Understanding The Effects of Illicit Cash Flows on Taxes
Apart from trading, e-commerce is a sophisticated way of illicitly moving money out of the country
Tax avoidance is the act of taking advantage of the loopholes in the tax regime to dodge paying a tax. Any tax regime should be crafted in a way that makes it difficult or impossible to avoid a tax. The biggest culprits in this ungodly economic activity are the Multinationals that repatriate untaxed profits. In a bid to tame the vice, the Uganda Revenue Authority is undertaking tax reforms to address the problem.
According to Stella Nyapendi, the URA assistant commissioner for policy and rulings, the new valuation controls target Multinationals involved in trade misinvoicing, treaty shopping and transfer pricing.

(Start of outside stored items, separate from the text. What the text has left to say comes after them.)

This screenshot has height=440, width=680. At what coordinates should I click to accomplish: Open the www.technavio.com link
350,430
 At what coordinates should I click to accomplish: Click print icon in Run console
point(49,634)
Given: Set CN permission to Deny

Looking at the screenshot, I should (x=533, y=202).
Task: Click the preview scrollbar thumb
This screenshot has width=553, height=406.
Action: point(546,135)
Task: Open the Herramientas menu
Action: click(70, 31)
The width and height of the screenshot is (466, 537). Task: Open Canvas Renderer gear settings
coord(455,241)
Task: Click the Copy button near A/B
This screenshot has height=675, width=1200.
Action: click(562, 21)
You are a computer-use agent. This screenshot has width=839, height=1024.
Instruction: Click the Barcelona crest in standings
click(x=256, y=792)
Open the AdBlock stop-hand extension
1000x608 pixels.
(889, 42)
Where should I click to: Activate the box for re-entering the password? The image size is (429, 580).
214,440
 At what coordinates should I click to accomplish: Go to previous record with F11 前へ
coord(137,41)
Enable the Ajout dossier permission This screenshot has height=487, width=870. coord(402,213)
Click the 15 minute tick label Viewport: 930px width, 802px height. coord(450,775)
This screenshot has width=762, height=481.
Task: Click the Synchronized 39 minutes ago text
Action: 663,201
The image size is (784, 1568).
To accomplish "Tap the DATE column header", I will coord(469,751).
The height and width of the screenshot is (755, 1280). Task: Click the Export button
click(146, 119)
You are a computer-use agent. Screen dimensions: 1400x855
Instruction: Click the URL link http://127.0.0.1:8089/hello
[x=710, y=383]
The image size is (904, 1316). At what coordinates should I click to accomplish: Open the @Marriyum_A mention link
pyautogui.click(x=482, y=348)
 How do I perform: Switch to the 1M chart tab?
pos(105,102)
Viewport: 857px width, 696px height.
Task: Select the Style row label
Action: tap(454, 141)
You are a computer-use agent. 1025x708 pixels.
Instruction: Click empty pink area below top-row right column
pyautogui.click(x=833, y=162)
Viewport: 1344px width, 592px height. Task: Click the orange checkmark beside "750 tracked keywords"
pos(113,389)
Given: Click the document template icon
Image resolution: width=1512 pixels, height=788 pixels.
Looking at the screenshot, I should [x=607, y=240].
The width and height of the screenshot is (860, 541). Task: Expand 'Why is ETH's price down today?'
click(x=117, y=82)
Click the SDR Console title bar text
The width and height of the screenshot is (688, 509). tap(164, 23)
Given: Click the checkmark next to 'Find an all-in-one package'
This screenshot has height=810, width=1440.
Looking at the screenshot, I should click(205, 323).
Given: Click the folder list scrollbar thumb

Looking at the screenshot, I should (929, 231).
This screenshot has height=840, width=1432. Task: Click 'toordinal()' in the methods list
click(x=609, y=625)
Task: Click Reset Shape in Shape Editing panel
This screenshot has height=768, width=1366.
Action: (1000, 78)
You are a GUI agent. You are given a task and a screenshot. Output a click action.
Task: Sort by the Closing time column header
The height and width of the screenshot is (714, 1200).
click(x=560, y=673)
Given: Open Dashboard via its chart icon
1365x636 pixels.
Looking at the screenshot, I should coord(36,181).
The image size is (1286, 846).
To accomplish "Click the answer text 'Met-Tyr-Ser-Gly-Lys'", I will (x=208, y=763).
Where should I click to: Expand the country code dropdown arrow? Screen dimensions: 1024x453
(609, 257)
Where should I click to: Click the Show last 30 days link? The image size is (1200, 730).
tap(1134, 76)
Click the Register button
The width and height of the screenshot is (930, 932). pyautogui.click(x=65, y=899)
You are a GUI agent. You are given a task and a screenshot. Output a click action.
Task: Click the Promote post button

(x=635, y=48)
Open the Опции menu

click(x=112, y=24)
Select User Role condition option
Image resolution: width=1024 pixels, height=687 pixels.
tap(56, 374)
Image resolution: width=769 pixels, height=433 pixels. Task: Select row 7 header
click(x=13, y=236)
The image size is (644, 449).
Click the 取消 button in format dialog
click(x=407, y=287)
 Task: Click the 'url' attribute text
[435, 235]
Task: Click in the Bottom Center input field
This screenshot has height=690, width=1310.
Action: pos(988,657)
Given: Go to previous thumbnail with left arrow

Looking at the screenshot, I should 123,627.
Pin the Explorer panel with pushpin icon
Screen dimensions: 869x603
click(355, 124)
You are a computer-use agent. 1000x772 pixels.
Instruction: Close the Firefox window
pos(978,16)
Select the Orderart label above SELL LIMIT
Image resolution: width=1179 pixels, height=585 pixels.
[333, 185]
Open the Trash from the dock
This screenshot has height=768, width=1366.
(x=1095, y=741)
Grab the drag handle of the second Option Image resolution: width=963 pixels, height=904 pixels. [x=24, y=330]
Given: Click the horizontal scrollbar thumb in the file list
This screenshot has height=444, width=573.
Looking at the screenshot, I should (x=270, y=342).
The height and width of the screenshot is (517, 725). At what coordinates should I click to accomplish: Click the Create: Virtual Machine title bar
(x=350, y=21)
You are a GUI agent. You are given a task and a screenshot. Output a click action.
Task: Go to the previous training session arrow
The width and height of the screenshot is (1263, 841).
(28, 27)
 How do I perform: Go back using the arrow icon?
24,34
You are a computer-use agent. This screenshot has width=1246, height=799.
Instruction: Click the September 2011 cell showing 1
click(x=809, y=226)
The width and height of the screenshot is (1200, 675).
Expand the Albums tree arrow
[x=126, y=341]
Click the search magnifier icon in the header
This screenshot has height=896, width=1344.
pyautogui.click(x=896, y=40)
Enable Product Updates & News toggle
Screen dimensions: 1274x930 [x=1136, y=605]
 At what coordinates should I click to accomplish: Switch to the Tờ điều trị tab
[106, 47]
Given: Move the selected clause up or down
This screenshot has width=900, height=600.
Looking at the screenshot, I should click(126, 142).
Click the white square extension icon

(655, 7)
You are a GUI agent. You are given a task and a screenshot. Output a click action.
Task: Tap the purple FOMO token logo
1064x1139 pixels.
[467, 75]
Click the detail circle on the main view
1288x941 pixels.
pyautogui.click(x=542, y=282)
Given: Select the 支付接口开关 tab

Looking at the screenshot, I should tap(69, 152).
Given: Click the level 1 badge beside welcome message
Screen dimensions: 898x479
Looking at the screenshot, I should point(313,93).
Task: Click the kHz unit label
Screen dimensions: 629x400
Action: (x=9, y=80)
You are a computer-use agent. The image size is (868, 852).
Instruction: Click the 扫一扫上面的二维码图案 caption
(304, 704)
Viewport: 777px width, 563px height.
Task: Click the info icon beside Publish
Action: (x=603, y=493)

Misinvoicing involves deliberate falsification of the value or volume of goods and services arising out a foreign trade transaction. Under declarations result in one paying a small tax. Treaty shopping is a practice of structuring a multinational business to take advantage of favourable tax regime of a home country and not the host country. Transfer pricing refers to the practice of pricing transactions of the same entity differently among its branches or divisions. This is mostly done when a large multi-entity firm has branches or divisions in different parts of the world under common ownership or control.
The emergence of e-commerce poses another challenge. There is need to enact laws that can be used to track online trading platforms. Apart from trading, e-commerce is a sophisticated way of illicitly moving money out of the country. For this to succeed, there is need to create synergy with other partners like the African Tax Administration Forum (ATAF). Tracking illicit money through organized networks makes it easier to ascertain its source and the taxes evaded which makes it easier to execute penalties and sanctions.
Another measure is to ratify double taxation agreements with different countries that are considered to be tax havens like Mauritius and the Caribbean islands. Constant engagements and bilateral agreements create a framework for tackling the problem. This would call a wider framework like the Global Forum to share information about taxpayers
The blockchain chain technology is posing a great challenge to the tax man. The use of cryptocurrency in trade makes it hard to monitor payments for goods and services. The elaborate system of creating a wallet to the computer nodes then the miners placing the transactions in blocks in response to proof of transactions is a daunting task for tax collectors. This sublime system of trading is not only secretive but too complicit in tax avoidance.
The ever changing terrain in the technology realm calls for tax bodies to act swiftly if they have to tighten the noose to stem the vice of tax pillage through illicit cash flows aided by foreign bank.